“MAIS CABRAS NOS MONTES E MENOS CABRÕES NAS INSTITUIÇÕES”
Foi uma semana rica no Absurdistão, em vários temas, exames, politécnicos, peles da Rússia e cabras no monte. Vejamos. O Governo paga 2,5 milhões à Deloitte para digitalizar papéis e 1 euro por resposta aos classificadores. Como os classificadores deram este trabalho gratuito, estes dados, à IA, durante este inesquecível mês de Julho - sem um dia de greve, um - para o ano esta tarefa será certamente feita por classificadores externos porque a Agência para a Gestão do Sistema Educativo - já não existe Ministério - é agora um Instituto público com possibilidade de contratar serviços privados, ou seja classificadores. Que aliás acabaram de receber ontem via Deloitte um aviso de contabilidade do tempo como o Sr que arranja a minha máquina da Mielle - "está em sua casa entre as 17:53 e as 17:55". Kean Loach fez um filme sobre isto, Desculpem, passei aqui/tenho saudades de ti/esqueci-me de ti (um belíssimo trocadilho que a tradução não deu conta).
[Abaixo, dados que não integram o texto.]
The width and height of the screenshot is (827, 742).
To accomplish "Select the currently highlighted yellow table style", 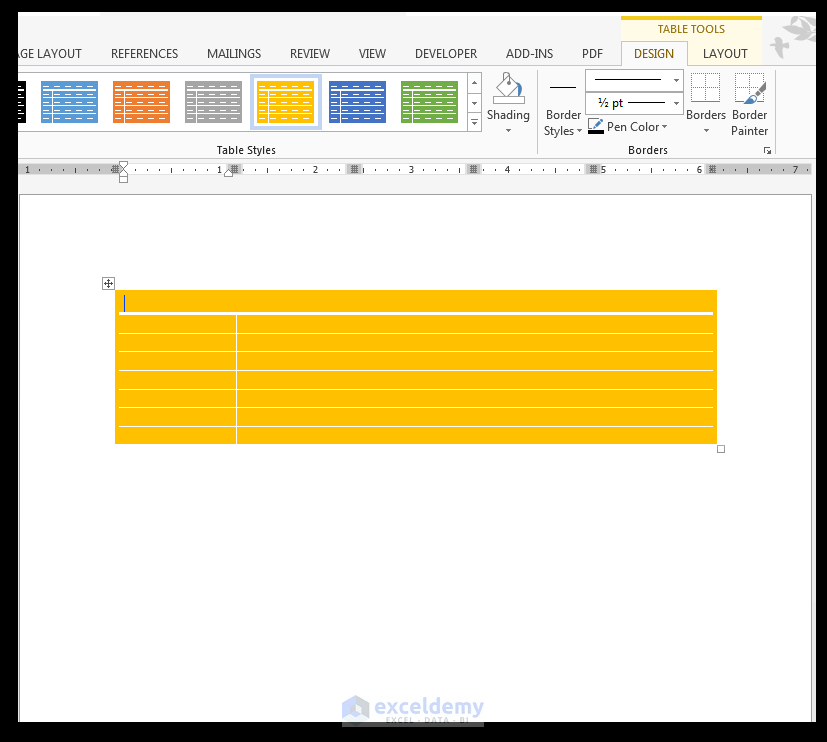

Vejam que nunca usei o termo educação nos exames - educação não são exames, de cruzes, muito menos um professor é um classificador. Tudo isto é transferência de impostos da educação dos nossos filhos e netos para as empresas de tecnologia. Tudo isto vem do PRR, da União Europeia, que diz que os helicópteros russos não podem apagar fogos, estão parados sem importação de peças, mas peles para a indústria de luxo Italiana estão liberadas, que eu vejo sempre Lagarde com os melhores vestidos italianos.
Há mais - o CEO da Agência, Fernando Alexandre, a quem ainda chamam Ministro, quando ele mesmo acabou com o Ministério - anunciou a criação de duas universidades...como? Não, a passagem de politécnicos a Universidades que a primeira coisa que fez foi um despedimento coletivo de dezenas de colegas nossos - porventura centenas - de professores que não passam de uma instituição a outra, não têm antiguidade, etc. Uma espécie de pacote laboral da função pública. Segue de vento em popa nas Universidades pelo país fora, numas mais noutras menos, o despedimento de professores convidados, outro despedimento colectivo tratado apenas como mais um regular acto de gestão.
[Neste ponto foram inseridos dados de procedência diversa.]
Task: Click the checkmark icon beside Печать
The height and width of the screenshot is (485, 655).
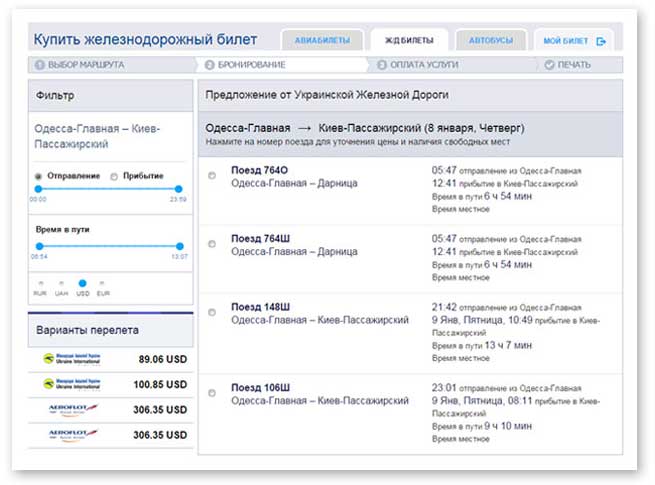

O Governo da Spinumviva anuncia que os pescadores de costa, os pequenos, muitos idosos, que têm margens de lucro de 2%, são obrigados a pescar o dobro de 12 mil para 24 mil euros ou então ficam sem licença...(vejam a belíssima reportagem em video e artigo do jornalmaio.org estivemos lá, eu mesma também, a ouvi-los, deixo o link nos comentários). Há mais:
Nunca subestimem o que a burguesia mundial faz para se manter no poder. Foi dito por esta gente que as casas do ciclone Kristin não estão reconstruídas "porque não há mão de obra", mas que os investimentos em guerra em Portugal - com jovens a montar drones que matam em Gaza onde influencers se passeiam -estão de boa saúde - 5,8 mil milhões -o que daria para renovar 200 mil casas. Informação importante - a margem de lucro da indústria de guerra é 12%, não são pescadores de carapau.
Uma senhora num canal de Tv espanhola explicou que a serra de Madrid/Ávila ardeu como papel porque a gestão das aldeias e terras foi retirada às populações, com as leis da União Europeia de Rede Natura, protecção disto e daquilo, o que aconteceu foi a abertura para transformar o sul da Europa em minas de lítio e painéis solares. Ela termina, partilho aqui em link o vídeo, inimitável, zangada, furiosa, com uma frase que podemos guardar para o nosso querido mês de julho, queremos auto gestão democrática dos povos e "mais cabras nos montes e menos cabrões nas Instituições".
Nota: “mais cabras nos montes e menos cabrões nas Instituições”, Duas Linhas.